Both the IS and the Nazis are totalitarian. Their propaganda is meant to unite their own people, to recruit utterly fearless warriors and to intimidate their enemies. Goebbels hired film esthete Leni Riefenstahl (1902 – 2003). She filmed the Wehrmacht and the Waffen-SS marching in unison. Displayed on the screen was a concentrated force, ready to conquer Europe and the rest of the world.

In the IS propaganda videos Muslims, clothed in black, are seen goose-stepping. They fire salvos from Kalashnikovs, they hoot from racing pick-up trucks. They seem united, like a concentrated force, ready to conquer the Islamic world.

The propaganda is working. So far, some three thousand people from Western countries have already joined the IS, among them over one hundred Americans. Thousands more from the Middle East are moving to Syria and Iraq to kill and to die.

On IS websites they learn what kind of shoes to wear, whether they will be able to buy toothbrushes, and how the new fighters can meet the old. Before anyone can join the «holy war» they receive the order to «Kik me»: They are supposed to contact the IS via Kik’s messenger service.

For a long time Saudi-Arabian terrorist leader Osama bin Laden (1957-2011) was considered the most effective Islamist propagandist. He orchestrated the attacks against the U.S.A. on September 11th, 2001. Billions watched live on TV when terrorists destroyed what was one of the most auspicious sights anywhere – the Manhattan skyline. It stands for freedom and plenty. There has hardly ever been an image that instilled more fear and terror in the world than that damaged cityscape.

As if that weren’t enough, Bin Laden announced more terror via video messages. However, they seem static and stale today, their circulation old-fashioned and slow. For years, Bin Laden sat in a cave somewhere in the Hindu Kush, squatting on the floor, looking into the camera, reading out monologs. Esthetics? He didn’t care. To him it was enough to have a gun in the picture. Most of the time he was wearing a brownish robe, sitting in front of a brownish background; at first his beard was brownish, too, then it turned grey.
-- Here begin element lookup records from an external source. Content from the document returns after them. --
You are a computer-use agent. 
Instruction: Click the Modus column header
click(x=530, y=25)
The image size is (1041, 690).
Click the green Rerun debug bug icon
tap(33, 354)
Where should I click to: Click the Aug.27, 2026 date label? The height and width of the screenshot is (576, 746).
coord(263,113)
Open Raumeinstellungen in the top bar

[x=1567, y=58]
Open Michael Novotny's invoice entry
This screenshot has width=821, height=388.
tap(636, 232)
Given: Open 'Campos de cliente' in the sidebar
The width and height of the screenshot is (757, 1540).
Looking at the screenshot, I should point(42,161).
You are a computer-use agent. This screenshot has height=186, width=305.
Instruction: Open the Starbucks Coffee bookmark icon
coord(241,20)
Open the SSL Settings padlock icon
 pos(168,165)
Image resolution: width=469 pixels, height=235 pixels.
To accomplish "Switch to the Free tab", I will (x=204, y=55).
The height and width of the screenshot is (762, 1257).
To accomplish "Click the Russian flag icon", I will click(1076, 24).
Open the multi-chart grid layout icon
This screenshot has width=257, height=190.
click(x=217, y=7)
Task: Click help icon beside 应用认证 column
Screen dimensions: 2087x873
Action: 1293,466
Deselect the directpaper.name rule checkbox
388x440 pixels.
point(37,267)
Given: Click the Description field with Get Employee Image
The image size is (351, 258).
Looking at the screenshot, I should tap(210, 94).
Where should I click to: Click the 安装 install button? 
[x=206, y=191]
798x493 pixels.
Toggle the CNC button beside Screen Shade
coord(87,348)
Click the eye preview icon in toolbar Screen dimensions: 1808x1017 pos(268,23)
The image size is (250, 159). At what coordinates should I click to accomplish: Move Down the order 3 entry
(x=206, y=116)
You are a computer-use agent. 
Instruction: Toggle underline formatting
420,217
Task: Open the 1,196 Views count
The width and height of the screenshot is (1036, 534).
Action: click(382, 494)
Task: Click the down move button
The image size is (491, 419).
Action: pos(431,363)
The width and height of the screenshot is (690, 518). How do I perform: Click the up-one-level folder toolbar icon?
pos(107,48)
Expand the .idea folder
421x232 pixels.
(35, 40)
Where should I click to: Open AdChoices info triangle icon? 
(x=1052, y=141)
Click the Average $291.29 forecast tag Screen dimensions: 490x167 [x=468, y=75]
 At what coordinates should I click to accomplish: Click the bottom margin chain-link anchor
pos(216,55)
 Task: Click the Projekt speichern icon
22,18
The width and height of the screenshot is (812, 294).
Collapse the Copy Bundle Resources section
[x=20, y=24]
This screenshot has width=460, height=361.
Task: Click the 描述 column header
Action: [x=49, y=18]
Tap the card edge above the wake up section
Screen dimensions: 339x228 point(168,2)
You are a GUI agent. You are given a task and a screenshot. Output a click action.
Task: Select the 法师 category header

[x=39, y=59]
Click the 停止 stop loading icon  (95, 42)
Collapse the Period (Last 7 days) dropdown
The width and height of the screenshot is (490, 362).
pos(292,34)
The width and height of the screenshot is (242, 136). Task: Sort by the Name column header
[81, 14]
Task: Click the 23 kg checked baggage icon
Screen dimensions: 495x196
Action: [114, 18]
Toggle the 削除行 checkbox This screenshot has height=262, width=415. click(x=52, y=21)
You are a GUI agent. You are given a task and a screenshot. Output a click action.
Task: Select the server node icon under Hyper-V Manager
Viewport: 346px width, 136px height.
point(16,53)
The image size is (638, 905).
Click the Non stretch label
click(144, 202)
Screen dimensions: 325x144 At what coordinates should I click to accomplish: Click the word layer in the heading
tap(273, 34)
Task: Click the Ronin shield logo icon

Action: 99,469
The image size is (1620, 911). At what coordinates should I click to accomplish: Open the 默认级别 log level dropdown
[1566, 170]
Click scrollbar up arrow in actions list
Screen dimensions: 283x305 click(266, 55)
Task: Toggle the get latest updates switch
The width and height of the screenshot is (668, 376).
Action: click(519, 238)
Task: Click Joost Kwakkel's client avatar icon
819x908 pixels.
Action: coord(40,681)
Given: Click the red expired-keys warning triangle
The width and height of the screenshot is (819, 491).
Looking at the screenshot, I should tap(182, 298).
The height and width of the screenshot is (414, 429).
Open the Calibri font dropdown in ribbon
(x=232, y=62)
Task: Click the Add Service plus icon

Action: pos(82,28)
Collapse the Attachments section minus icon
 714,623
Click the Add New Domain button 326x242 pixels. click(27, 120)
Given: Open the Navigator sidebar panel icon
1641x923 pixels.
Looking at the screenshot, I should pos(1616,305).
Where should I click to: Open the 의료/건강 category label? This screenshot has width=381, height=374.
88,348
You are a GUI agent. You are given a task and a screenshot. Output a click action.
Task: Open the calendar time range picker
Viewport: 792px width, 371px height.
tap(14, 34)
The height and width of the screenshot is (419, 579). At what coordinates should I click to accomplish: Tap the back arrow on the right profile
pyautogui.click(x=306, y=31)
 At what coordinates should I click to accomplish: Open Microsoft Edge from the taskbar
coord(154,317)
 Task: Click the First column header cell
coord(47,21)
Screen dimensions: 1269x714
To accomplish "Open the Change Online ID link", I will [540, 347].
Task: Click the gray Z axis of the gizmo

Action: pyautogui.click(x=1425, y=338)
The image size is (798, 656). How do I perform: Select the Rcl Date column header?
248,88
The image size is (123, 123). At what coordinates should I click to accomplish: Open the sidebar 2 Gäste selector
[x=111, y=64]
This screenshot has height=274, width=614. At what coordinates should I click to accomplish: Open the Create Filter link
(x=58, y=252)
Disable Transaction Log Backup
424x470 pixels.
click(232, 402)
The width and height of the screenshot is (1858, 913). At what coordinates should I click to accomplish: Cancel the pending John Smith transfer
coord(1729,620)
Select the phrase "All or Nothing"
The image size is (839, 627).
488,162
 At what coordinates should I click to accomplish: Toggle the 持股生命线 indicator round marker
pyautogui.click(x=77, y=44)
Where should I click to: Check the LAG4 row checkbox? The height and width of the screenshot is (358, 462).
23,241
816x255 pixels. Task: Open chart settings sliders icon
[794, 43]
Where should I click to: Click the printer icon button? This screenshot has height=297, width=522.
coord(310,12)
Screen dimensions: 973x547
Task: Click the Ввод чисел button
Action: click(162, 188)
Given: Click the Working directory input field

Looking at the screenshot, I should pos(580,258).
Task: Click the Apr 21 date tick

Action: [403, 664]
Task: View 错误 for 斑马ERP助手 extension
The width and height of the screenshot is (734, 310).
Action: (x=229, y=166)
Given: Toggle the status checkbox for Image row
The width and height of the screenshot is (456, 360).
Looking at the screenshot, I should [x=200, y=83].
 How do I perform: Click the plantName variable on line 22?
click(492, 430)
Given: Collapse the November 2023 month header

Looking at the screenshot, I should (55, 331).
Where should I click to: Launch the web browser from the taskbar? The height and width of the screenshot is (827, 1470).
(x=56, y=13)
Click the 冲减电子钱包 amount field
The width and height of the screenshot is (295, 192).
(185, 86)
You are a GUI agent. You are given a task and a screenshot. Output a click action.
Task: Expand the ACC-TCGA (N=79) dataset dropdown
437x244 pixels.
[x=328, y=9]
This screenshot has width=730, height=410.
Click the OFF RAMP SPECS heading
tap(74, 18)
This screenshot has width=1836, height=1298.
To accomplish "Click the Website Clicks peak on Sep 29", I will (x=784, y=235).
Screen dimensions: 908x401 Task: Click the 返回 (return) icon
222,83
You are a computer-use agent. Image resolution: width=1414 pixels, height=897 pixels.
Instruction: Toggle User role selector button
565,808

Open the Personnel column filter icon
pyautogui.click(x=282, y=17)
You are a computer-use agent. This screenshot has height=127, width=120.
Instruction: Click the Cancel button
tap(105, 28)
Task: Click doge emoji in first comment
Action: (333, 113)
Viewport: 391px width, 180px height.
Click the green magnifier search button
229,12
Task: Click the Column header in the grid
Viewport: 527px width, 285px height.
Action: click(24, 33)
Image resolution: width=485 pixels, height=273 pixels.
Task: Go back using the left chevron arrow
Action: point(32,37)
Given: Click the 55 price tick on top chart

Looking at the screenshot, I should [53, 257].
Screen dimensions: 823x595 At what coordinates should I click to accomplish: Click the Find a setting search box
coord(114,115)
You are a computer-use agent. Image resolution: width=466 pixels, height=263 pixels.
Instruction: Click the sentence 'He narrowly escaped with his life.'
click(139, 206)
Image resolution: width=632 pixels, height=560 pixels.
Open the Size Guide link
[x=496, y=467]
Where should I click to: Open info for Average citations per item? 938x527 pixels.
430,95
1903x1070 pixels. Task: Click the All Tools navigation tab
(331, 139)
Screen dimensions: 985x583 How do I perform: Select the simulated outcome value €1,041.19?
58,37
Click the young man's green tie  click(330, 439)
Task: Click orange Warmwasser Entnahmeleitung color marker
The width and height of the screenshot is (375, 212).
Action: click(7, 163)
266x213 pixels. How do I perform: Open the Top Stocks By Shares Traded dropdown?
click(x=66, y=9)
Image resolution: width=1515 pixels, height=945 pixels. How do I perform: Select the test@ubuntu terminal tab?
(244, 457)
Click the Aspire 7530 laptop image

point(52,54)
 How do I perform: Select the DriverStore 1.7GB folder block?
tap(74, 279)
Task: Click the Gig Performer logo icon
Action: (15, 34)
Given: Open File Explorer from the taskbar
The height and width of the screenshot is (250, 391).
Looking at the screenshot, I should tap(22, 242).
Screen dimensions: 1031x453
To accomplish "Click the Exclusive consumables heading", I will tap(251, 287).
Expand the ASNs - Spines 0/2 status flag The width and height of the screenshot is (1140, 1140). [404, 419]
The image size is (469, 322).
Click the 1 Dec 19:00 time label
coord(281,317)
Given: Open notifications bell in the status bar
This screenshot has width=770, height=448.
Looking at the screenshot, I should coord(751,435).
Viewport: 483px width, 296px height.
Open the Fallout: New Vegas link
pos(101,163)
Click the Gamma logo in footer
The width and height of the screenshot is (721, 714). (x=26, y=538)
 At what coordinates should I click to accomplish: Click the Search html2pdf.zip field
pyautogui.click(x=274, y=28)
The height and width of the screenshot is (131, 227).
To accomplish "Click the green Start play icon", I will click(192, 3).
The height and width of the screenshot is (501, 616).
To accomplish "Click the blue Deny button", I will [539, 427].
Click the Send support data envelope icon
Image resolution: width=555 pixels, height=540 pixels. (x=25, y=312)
Smugglers would carry the videos across the mountains to the TV stations, usually Al-Jazeera in Qatar. From there the videos went around the world.
That’s old hat now. The jihadists bank on the esthetics of Hollywood films and video games. Nobody smuggles video cassettes anymore. As soon as a piece is edited and the soundtrack is added, the IS propagandists post it on the Internet. Battle reports are published on sites like JustPaste, sound bites on SoundCloud. They use Instagram for photographs.

Bin Laden spurred Islamists on to commit attacks in the West. The IS does not. Appeals to destroy the Western world are almost entirely absent. Their propaganda is focusing on the «near enemy» (SIC!), says Fawaz E. Gerges of the London School of Economics, on Islamic leaders like Syria’s president Bashar al-Assad, not on the «far enemy» like the USA.

In mid-November the IS spread a video showing the beheading of American aid worker Peter Kassig (1988 – 2014. This film was different, less esthetic, a rush job, shot by a single camera, sloppily edited. Experts maintain that the signs point to a weakening of the IS after months of attacks by the Americans. Even the best propaganda is no protection against bombs.